## TASK TO COMPLETE
Lines with "computer": please show every one of them from the listing below.

## RECORDS FOR PROCESSING
▼▼▼

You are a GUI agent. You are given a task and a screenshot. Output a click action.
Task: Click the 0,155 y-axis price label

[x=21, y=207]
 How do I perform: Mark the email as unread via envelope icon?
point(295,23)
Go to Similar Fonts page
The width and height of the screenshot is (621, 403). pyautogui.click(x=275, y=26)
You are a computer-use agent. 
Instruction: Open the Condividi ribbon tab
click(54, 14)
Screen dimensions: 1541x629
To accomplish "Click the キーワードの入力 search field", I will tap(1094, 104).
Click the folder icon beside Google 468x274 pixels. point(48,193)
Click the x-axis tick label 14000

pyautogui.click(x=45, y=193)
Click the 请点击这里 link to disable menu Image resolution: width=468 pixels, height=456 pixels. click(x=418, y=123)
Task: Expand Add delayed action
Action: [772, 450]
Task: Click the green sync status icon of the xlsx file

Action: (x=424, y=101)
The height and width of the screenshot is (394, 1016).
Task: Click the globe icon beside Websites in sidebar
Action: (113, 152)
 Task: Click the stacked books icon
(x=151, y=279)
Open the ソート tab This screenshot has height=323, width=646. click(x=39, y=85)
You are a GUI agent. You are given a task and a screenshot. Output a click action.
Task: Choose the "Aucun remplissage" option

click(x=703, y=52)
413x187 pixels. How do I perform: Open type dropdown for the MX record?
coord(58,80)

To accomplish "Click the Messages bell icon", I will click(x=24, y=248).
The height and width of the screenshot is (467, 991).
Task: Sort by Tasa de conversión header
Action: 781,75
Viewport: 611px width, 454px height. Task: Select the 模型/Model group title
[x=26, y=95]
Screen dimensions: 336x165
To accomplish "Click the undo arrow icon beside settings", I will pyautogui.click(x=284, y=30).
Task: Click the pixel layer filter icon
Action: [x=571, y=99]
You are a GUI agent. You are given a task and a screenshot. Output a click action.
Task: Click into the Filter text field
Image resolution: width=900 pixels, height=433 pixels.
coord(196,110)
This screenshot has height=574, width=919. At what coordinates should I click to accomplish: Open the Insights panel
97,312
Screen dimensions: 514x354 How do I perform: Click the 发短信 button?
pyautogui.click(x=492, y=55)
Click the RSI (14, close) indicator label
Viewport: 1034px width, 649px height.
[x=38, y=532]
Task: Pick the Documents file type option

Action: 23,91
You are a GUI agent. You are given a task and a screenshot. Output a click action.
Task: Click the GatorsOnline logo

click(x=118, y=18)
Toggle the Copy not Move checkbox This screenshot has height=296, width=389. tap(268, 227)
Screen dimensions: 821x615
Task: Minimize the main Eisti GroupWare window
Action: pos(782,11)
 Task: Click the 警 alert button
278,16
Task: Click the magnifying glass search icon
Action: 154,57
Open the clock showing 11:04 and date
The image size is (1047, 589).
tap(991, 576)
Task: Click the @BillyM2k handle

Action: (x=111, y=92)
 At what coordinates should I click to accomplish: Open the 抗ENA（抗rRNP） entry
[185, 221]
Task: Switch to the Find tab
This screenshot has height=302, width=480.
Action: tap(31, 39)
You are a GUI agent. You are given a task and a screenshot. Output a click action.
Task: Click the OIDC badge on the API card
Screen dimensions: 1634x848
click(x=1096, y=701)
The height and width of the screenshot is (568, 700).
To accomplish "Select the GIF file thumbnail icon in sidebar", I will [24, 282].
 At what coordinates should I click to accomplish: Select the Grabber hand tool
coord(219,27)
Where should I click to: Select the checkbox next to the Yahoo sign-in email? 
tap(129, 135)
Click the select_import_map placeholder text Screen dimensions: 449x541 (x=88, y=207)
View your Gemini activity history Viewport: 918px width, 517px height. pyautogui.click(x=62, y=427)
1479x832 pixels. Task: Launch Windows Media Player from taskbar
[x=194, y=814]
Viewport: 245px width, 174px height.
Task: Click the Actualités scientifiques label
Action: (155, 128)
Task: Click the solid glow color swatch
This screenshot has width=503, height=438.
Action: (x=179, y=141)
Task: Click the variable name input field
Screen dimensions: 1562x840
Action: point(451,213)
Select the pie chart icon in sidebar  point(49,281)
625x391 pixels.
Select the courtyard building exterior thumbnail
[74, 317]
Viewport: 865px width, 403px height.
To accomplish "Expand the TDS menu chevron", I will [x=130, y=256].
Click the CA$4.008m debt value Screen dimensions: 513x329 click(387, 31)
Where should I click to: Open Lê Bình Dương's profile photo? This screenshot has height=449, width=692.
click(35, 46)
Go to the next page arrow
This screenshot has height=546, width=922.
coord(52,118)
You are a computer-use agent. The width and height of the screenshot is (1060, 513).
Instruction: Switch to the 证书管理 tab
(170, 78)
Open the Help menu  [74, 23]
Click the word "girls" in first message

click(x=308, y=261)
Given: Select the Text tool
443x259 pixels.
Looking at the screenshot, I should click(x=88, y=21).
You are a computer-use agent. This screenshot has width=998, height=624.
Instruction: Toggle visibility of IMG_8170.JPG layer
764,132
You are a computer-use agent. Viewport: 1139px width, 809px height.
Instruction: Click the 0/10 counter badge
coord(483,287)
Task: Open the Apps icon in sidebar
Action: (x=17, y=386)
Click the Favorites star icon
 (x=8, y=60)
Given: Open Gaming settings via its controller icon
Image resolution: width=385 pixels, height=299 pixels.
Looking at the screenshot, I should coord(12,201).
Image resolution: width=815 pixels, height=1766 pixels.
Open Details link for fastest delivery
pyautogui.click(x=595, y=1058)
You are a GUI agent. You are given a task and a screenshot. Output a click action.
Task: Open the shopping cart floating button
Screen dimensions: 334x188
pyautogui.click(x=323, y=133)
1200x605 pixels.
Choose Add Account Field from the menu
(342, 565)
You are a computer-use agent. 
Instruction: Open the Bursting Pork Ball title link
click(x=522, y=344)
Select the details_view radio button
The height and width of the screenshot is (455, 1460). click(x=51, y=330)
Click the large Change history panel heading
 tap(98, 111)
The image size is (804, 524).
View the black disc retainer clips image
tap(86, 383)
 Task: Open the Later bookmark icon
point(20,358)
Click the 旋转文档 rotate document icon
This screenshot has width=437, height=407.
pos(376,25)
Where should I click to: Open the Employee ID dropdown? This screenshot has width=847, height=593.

▲▲▲

## SOLUTION
You are a computer-use agent. 
You are a computer-use agent. The width and height of the screenshot is (1060, 513).
You are a computer-use agent. This screenshot has width=998, height=624.
You are a computer-use agent. Viewport: 1139px width, 809px height.
You are a computer-use agent. 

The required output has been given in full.